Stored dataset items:
>>>

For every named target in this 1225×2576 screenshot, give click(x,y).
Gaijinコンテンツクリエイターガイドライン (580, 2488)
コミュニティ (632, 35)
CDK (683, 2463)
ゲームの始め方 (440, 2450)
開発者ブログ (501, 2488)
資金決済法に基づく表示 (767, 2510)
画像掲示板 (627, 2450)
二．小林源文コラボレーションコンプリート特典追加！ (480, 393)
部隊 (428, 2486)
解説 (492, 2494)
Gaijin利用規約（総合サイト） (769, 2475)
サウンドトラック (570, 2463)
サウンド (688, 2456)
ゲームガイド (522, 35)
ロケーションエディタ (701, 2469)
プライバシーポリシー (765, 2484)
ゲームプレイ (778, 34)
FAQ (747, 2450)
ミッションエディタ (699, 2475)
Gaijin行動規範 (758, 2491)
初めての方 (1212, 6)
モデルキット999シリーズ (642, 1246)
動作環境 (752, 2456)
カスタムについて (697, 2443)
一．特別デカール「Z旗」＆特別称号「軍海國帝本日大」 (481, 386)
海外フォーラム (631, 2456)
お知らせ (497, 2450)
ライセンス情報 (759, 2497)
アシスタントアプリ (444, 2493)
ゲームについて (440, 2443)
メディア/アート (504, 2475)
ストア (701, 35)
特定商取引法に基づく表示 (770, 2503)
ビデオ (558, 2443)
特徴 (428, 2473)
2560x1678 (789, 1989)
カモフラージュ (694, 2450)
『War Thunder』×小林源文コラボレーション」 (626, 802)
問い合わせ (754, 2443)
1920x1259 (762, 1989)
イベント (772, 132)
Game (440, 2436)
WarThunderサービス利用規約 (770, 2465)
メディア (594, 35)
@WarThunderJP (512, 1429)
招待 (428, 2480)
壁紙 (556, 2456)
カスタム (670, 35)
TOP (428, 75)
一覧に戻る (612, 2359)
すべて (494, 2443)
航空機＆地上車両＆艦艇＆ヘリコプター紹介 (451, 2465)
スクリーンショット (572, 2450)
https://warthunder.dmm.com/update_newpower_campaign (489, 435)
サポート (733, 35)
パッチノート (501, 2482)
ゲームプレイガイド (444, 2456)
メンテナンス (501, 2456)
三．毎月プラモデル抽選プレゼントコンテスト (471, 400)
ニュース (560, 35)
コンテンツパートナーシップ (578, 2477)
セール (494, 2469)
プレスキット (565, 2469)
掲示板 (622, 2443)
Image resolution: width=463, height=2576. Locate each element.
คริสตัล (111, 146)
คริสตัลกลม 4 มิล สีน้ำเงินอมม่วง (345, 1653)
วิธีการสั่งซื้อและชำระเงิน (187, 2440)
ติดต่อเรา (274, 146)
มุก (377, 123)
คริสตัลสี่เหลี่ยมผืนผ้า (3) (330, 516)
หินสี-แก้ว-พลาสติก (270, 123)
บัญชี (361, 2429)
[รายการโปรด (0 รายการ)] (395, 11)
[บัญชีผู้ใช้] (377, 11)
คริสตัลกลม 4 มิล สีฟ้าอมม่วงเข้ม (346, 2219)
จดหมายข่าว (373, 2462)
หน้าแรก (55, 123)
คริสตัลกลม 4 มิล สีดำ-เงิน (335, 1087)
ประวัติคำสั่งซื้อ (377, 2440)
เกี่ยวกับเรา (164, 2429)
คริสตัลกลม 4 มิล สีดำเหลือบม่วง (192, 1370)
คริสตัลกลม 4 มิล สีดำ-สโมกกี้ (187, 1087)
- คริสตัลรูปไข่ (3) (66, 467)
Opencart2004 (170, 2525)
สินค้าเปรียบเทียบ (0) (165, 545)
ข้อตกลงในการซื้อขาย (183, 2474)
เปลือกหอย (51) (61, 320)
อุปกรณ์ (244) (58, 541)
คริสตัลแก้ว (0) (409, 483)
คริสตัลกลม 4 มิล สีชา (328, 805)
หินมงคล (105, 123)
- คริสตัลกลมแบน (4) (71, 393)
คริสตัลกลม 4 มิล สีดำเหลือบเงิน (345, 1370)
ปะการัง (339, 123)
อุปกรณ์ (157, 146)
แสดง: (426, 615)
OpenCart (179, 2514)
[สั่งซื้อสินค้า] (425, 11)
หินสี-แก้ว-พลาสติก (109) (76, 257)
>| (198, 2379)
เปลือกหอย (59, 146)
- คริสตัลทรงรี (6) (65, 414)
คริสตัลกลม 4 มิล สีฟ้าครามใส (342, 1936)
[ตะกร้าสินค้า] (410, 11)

<<<

## [Brief]
Stop at the line containing "คริสตัลกลม 4 มิล สีฟ้าอมม่วงเข้ม (346, 2219)". Please print exactly every line before it from the start of the records, plus that line itself, and nothing else.

## [Output for this exercise]
For every named target in this 1225×2576 screenshot, give click(x,y).
Gaijinコンテンツクリエイターガイドライン (580, 2488)
コミュニティ (632, 35)
CDK (683, 2463)
ゲームの始め方 (440, 2450)
開発者ブログ (501, 2488)
資金決済法に基づく表示 (767, 2510)
画像掲示板 (627, 2450)
二．小林源文コラボレーションコンプリート特典追加！ (480, 393)
部隊 (428, 2486)
解説 (492, 2494)
Gaijin利用規約（総合サイト） (769, 2475)
サウンドトラック (570, 2463)
サウンド (688, 2456)
ゲームガイド (522, 35)
ロケーションエディタ (701, 2469)
プライバシーポリシー (765, 2484)
ゲームプレイ (778, 34)
FAQ (747, 2450)
ミッションエディタ (699, 2475)
Gaijin行動規範 (758, 2491)
初めての方 (1212, 6)
モデルキット999シリーズ (642, 1246)
動作環境 (752, 2456)
カスタムについて (697, 2443)
一．特別デカール「Z旗」＆特別称号「軍海國帝本日大」 (481, 386)
海外フォーラム (631, 2456)
お知らせ (497, 2450)
ライセンス情報 (759, 2497)
アシスタントアプリ (444, 2493)
ゲームについて (440, 2443)
メディア/アート (504, 2475)
ストア (701, 35)
特定商取引法に基づく表示 (770, 2503)
ビデオ (558, 2443)
特徴 (428, 2473)
2560x1678 (789, 1989)
カモフラージュ (694, 2450)
『War Thunder』×小林源文コラボレーション」 (626, 802)
問い合わせ (754, 2443)
1920x1259 (762, 1989)
イベント (772, 132)
Game (440, 2436)
WarThunderサービス利用規約 (770, 2465)
メディア (594, 35)
@WarThunderJP (512, 1429)
招待 (428, 2480)
壁紙 (556, 2456)
カスタム (670, 35)
TOP (428, 75)
一覧に戻る (612, 2359)
すべて (494, 2443)
航空機＆地上車両＆艦艇＆ヘリコプター紹介 (451, 2465)
スクリーンショット (572, 2450)
https://warthunder.dmm.com/update_newpower_campaign (489, 435)
サポート (733, 35)
パッチノート (501, 2482)
ゲームプレイガイド (444, 2456)
メンテナンス (501, 2456)
三．毎月プラモデル抽選プレゼントコンテスト (471, 400)
ニュース (560, 35)
コンテンツパートナーシップ (578, 2477)
セール (494, 2469)
プレスキット (565, 2469)
掲示板 (622, 2443)
Image resolution: width=463, height=2576. Locate each element.
คริสตัล (111, 146)
คริสตัลกลม 4 มิล สีน้ำเงินอมม่วง (345, 1653)
วิธีการสั่งซื้อและชำระเงิน (187, 2440)
ติดต่อเรา (274, 146)
มุก (377, 123)
คริสตัลสี่เหลี่ยมผืนผ้า (3) (330, 516)
หินสี-แก้ว-พลาสติก (270, 123)
บัญชี (361, 2429)
[รายการโปรด (0 รายการ)] (395, 11)
[บัญชีผู้ใช้] (377, 11)
คริสตัลกลม 4 มิล สีฟ้าอมม่วงเข้ม (346, 2219)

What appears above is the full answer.